Uber France announced on Wednesday that it wants to open its app-based reservation platform up to taxi drivers.
The move comes one week after France’s Constitutional Court ruled that taxi drivers also have the right to work as minicabs, known in France as Véhicules de Tourisme Avec Chauffeur (VTC).
“Given the situation, what we want is to open Uber up to taxis,” Thibaud Simphal, director-general of Uber France, said at a conference in Paris. “We encourage all other existing platforms, not just Uber, but our competition Chauffeur-Privé, SnapCar, etc. to do the same.”
Simphal said that by opening up Uber’s platform, taxi drivers would be allowed to accept reservations “on a VTC platform, as a VTC driver, using a car that is not a taxi”.
“They can do it, last week’s decision confirms it, the government is going in this direction and we would like to do something concrete with this opportunity,” he added.
Uber has had a tumultuous year in France, coming up against a number of legal obstacles. In December, an appeals court fined the California-based company €150,000 for “misleading commercial practices” over its now defunct low-cost service UberPop, which allowed unlicensed drivers to work as cabbies using their own cars.
In its decision, the court said that Uber had misrepresented UberPop by claiming it was a ride-sharing service when it was first launched in 2014.

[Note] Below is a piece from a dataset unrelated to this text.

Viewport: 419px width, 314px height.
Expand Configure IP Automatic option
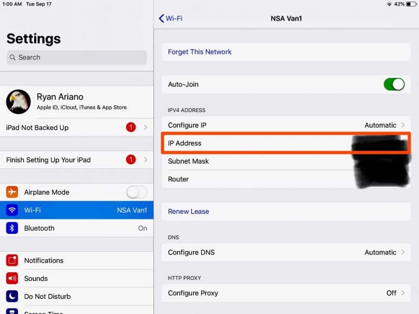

Although Uberpop was officially banned in France in January 2015, the company continued to run the low-cost service for several months, sparking a series of violent protests by taxi unions in June.
Uber finally shut it down in July 2015 after Simphal and another executive were arrested and charged with "misleading commercial practices (and) complicity in the illegal exercise of the taxi profession”. The pair are expected to go on trial in mid-February.
One of the world’s most valuable startups, Uber is worth an estimated $50 billion and operates in more than 50 countries.